EXERCISE DETAILS
Of the lines listed below, return exactly those that run from the line containing "Switch to the MANUTENÇÕES tab" through the line containing "Image resolution: width=210", both included.

INFORMATION SUPPLIED
********************
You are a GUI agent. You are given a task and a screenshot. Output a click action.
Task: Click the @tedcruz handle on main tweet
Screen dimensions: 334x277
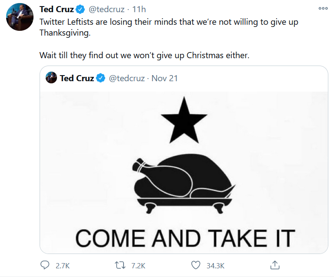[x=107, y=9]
********************
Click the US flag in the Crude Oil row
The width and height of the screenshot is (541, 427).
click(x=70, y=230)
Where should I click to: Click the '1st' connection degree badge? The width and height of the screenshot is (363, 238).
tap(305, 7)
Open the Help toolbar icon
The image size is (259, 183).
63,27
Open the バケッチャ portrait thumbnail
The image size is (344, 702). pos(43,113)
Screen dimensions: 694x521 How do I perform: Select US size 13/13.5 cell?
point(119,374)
********************
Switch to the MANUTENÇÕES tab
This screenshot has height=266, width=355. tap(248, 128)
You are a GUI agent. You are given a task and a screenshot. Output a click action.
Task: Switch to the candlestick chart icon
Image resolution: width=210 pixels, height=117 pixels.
********************
EXPECTED ANSWER
Switch to the MANUTENÇÕES tab
This screenshot has height=266, width=355. tap(248, 128)
You are a GUI agent. You are given a task and a screenshot. Output a click action.
Task: Switch to the candlestick chart icon
Image resolution: width=210 pixels, height=117 pixels.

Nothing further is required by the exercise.